Liver Transplant Lengthens Richmond Woman's Life

By Rachel E. Sheeley

Staff writer

March 7, 2004

Wileen King can no longer lift her 4-year-old granddaughter into her arms, and she gets winded chasing the girl and her bicycle down the sidewalk.

However, King is there to see little Claire's arms reach for her and she is there to see her ride down the sidewalk.

A year ago, the death of a stranger gave King a second chance at life.

King received a liver transplant on Feb. 11, 2003.

The Richmond woman's experience has made her an advocate for organ donor participation and a proponent of education about hepatitis.

She was infected with hepatitis C through a blood transfusion in 1969, but the disease was dormant until 2001. Despite her transplant, King, 53, is still fighting the viral illness.
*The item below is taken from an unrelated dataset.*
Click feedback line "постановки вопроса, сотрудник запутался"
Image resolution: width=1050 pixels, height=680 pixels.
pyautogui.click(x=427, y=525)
Hepatitis C is a liver disease caused by the hepatitis C virus, which is found in the blood and is transferred through blood or body fluids. It leads to chronic liver disease and infection in more than 70 percent of those infected, according to the National Center for Infectious Diseases. It is, according to the center, the leading indication for a liver transplant.
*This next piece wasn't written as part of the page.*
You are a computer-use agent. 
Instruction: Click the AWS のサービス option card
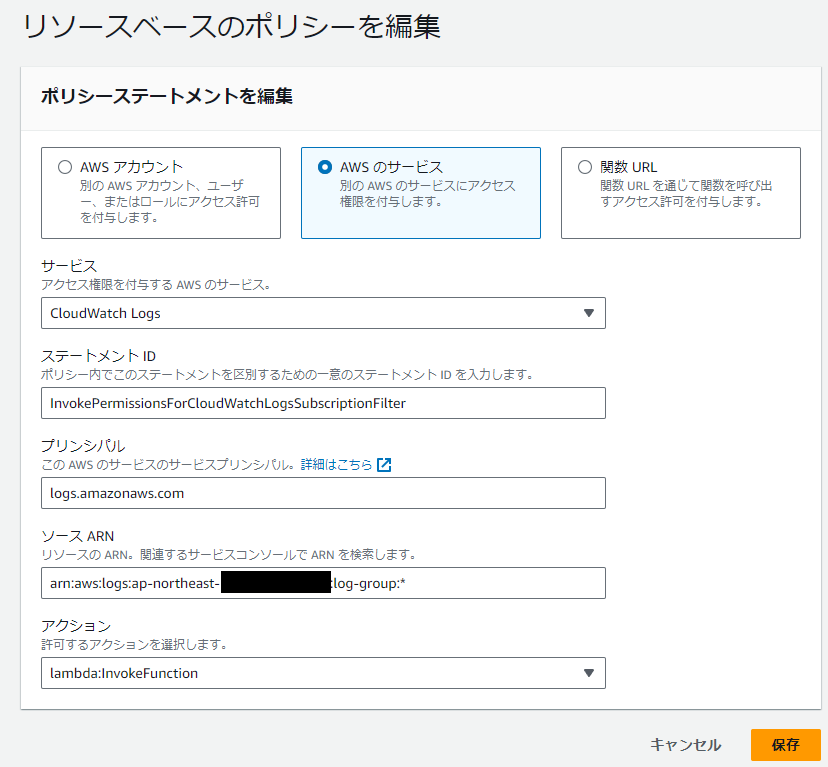click(x=420, y=192)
Other causes include cirrhosis of the liver caused by prescription and over-the-counter medications and chronic alcohol abuse.

A blood test can detect hepatitis C, but it was not until July 2001 that King even considered she needed a test.

One day she just didn't feel well. She was feverish and tired. King came home and went to bed early after a day as a customer service and sales representative at Woodruff Corp., a subsidiary of Primex Plastics. At about 11 p.m., she got up and asked a friend to take her to the emergency room.

It took a long time to discover the cause of her illness and when it was attributed to hepatitis C, she was admitted for a weeklong stay.

I was very scared, very unknowledgeable about what hepatitis C is. How did I get this disease and why did it attack only my liver?" King said.

King learned that although the liver can regenerate itself, the type of damage hepatitis C inflicts has it growing back in hard nodules that can't filter the blood. At her diagnosis, only 15 percent of King's liver was functioning.

King's daughter, Jessica O'Dell of Indianapolis, encouraged her mother to seek care from Indianapolis hepatology-gastroenterology doctor Paul Kwo of the Indiana University Medical Center. He first sprang the idea of a liver transplant on King.

You talk about something that knocks you right off the exam table," King said.

King said she never considered not having a transplant.

"I did it because I want to see my granddaughter graduate from kindergarten, from first grade, from college. I'm not afraid to die, but I certainly wasn't ready," King said.

Much of the next year was filled with tests and efforts to make her eligible for a transplant.

"It was kind of crazy," O'Dell said, "and a little overwhelming. We had a wonderful (transplant) coordinator who talked to us every time we saw Dr. Kwo, who would bring it down a little bit more to our terms. Going through the whole thing, the hardest part was there's so many ups and downs."

Because transplant recipients must be in the best health possible, King had a multitude of tests and examinations. The first problem she encountered was an abnormal result on a Pap smear. After seeing a specialist, that test returned normal.

The second, and most devastating problem, was the detection of a spot on her lung.

"(It) just about did me in as far as even being able to be on the transplant list," King said.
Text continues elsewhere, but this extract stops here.